Se alborotaron los indígenas. Aceptemos que puede ser una coincidencia; en todo caso, al mismo tiempo que se hacía público ese intento del gobierno por lograr facultades para ordenar los indultos, unas bandas de indígenas en Bogotá arremetieron físicamente contra la policía, funcionarios del distrito, ciudadanos del común y bienes públicos y privados. No se puede saber si esas actuaciones se vieron estimuladas por la publicitada simpatía gubernamental demostrada hacia los revoltosos. En todo caso, fue trágico lo que ocurrió: una violencia desatada que no tiene justificación alguna. Ha habido un gran despliegue de las autoridades de la capital para dar con los responsables de esas agresiones, detenerlos y judicializarlos. Ojalá esto no resulte una gran pérdida de tiempo y de esfuerzos, como sucedería si, acto seguido, a Petro se le ocurre indultar o amnistiar a esos salvajes.

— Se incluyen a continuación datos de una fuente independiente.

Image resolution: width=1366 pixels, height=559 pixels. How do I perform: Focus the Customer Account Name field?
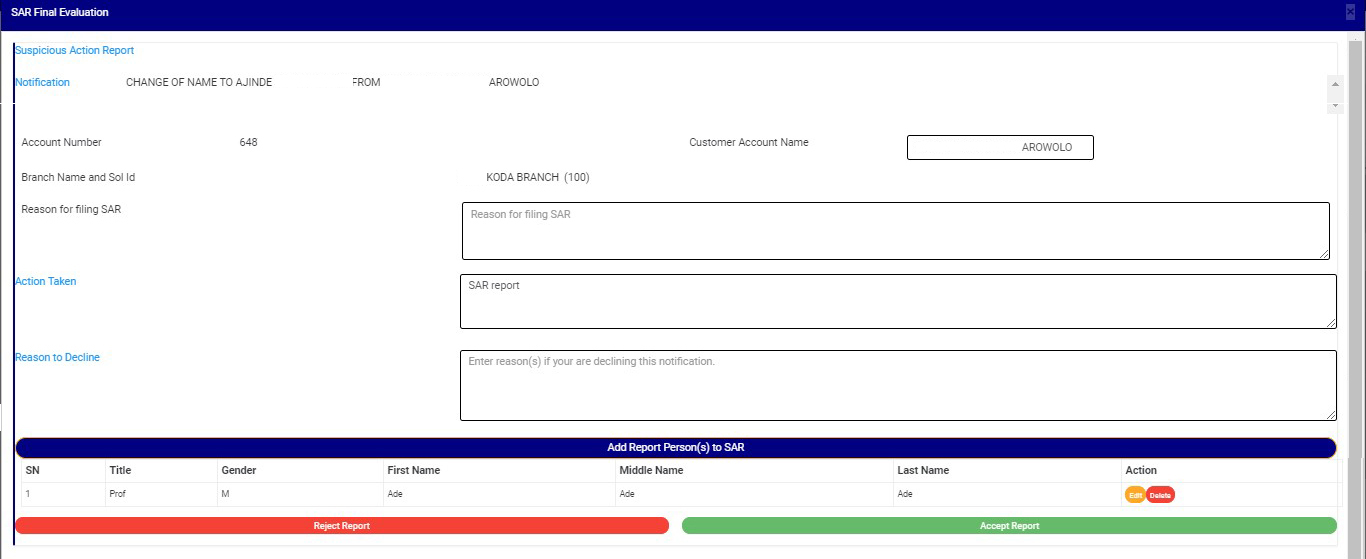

Expresidente en problemas. Debe ser muy frustrante para quien ha sido el presidente de una nación, encontrarse en líos judiciales por causa de sus actuaciones como gobernante. Cuando el señor Donald Trump perdió las elecciones en las que esperaba ser reelegido como presidente de los Estados Unidos, se negó a aceptar el veredicto de las urnas y declaró que había existido un fraude electoral. Biden había obtenido 7 millones de votos más que Trump, quien solo seguiría ejerciendo la presidencia hasta el 20 de enero de 2021. El día 6 de ese mes una turba de simpatizantes suyos se introdujo de manera violenta en el Capitolio de Washington, donde se realizaba un reconteo de los votos exigido por él. Se acusa al derrotado de haber promovido el motín, aunque en ese momento, todavía era el presidente.

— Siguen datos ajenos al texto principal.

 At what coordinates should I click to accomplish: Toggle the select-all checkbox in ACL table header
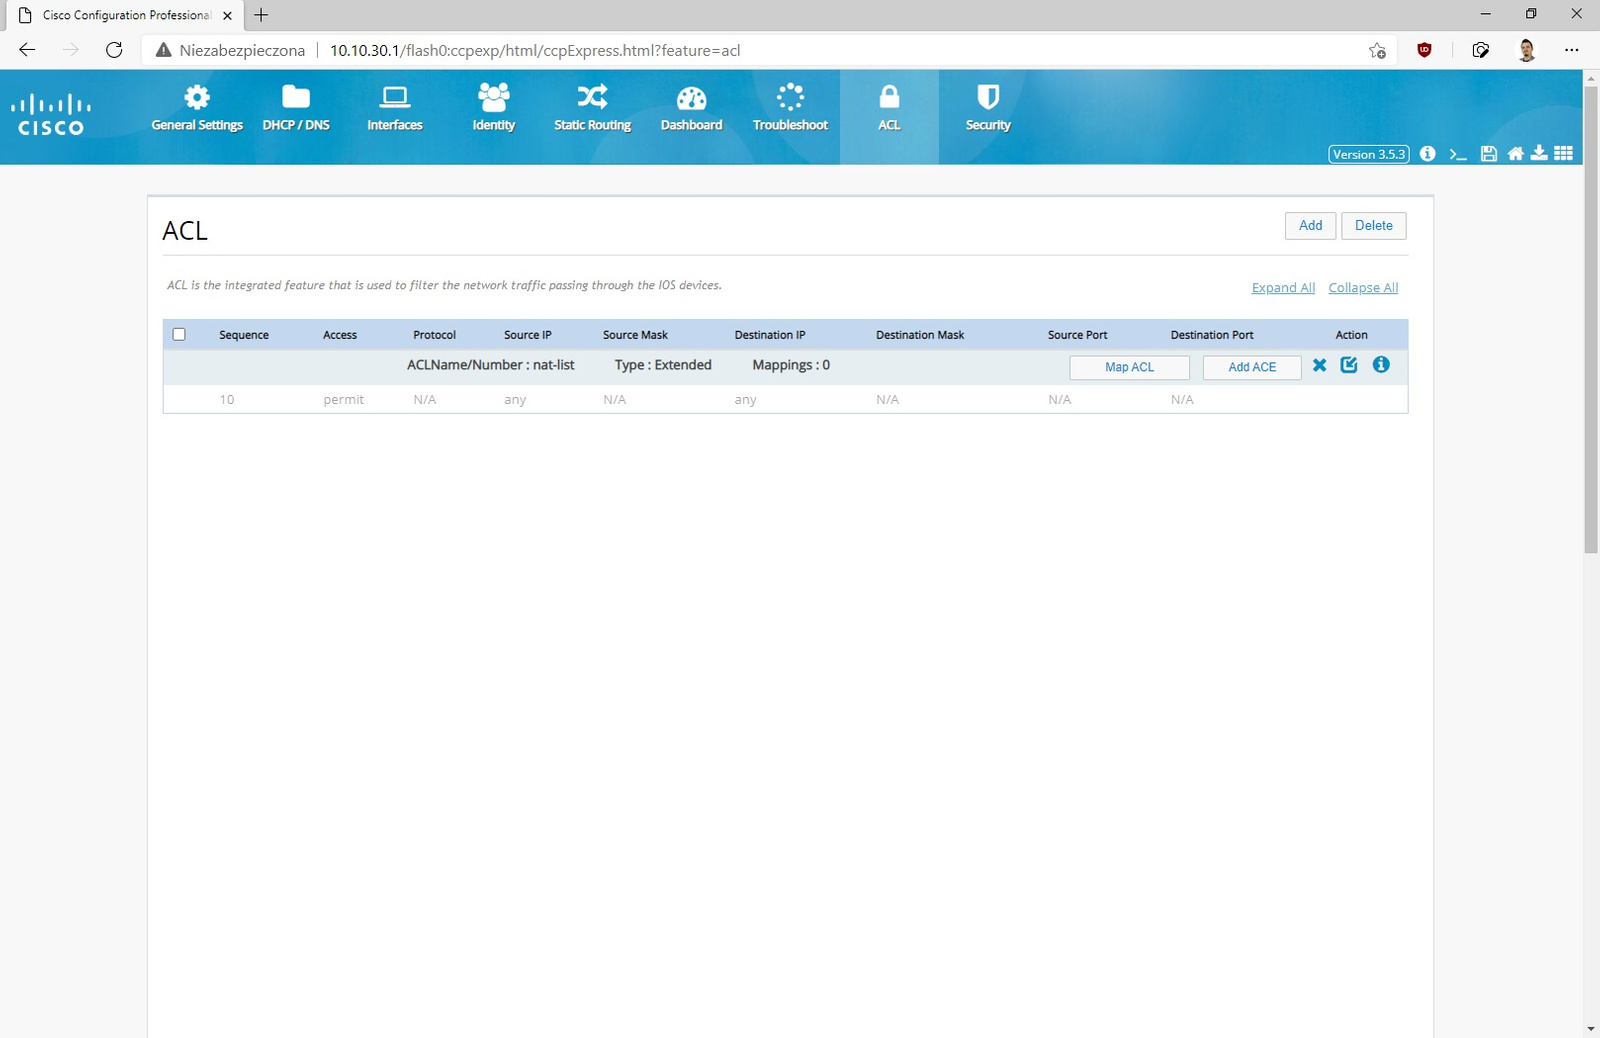[179, 335]

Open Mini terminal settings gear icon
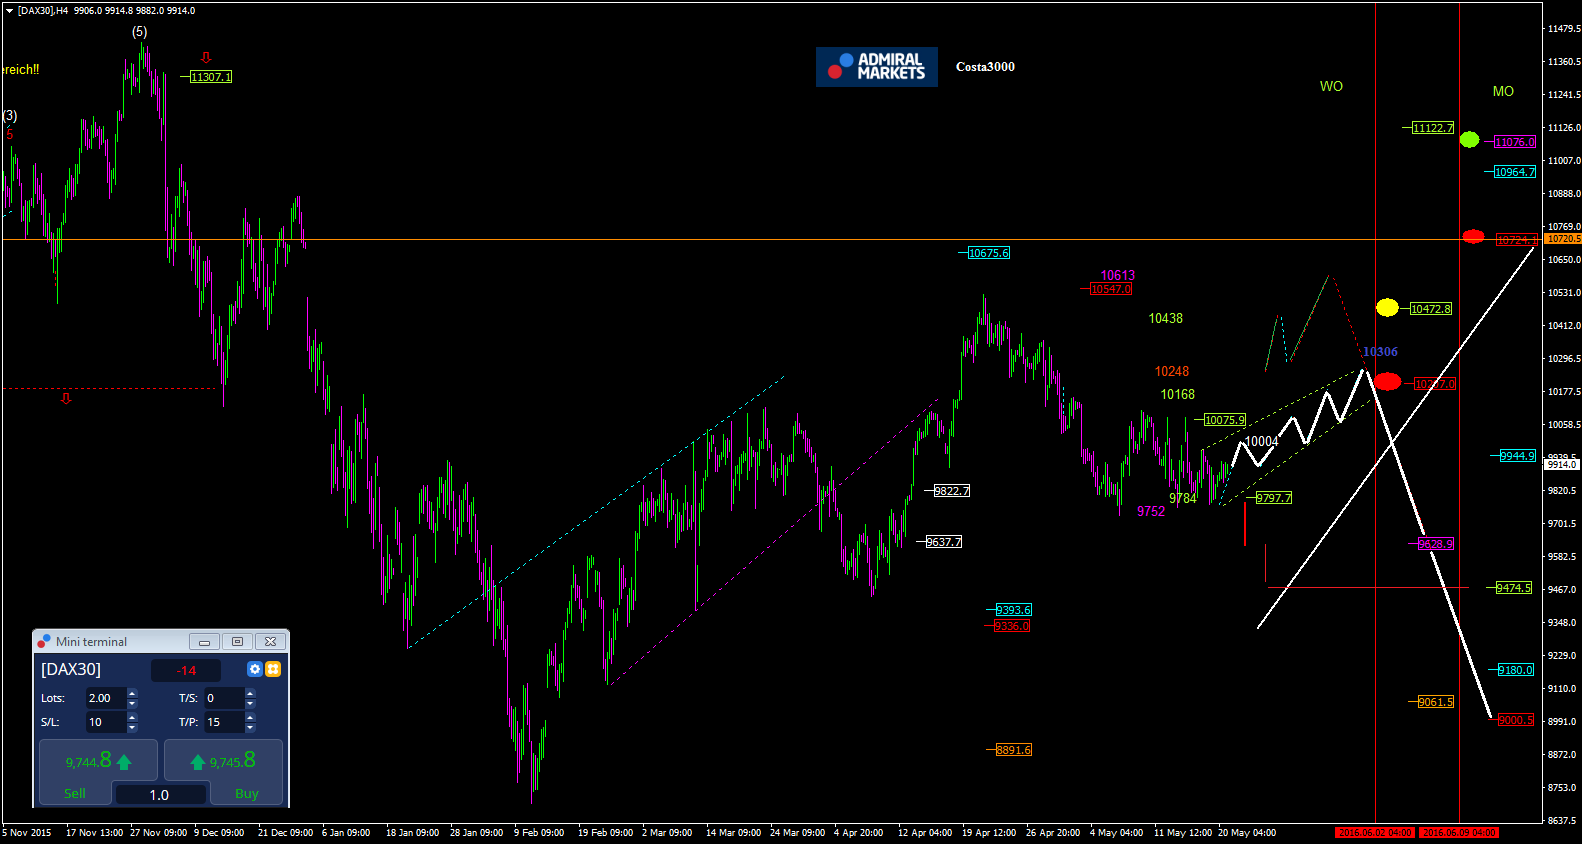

El señor Trump, quien se consideraba todopoderoso, parece haber encontrado ahora la horma de sus zapatos. Existe un comité legislativo especial para juzgar el asunto, y Trump ha recibido la notificación de que tiene plazo hasta el 4 de noviembre para hacer entrega a ese comité de los documentos con los que pretende demostrar que no fue él quien provocó ese intento de golpe de estado, y está citado para declarar ante ese mismo comité para defenderse de las acusaciones que se le hacen. Es muy difícil predecir lo que va a pasar. Es posible que hasta se niegue a presentarse. Pero vale la pena estar pendientes del desarrollo de los acontecimientos. Será interesante ver hasta dónde, en una democracia sólida como la de los Estados Unidos, una persona con tanto poder como el que ha detentado el expresidente resulta intocable. Trump se piensa presentar a las próximas elecciones presidenciales de los Estados Unidos, y lo hará si sale bien librado de este predicamento. En ese caso, a pesar de todos los problemas que enfrenta, es casi seguro que repetirá presidencia.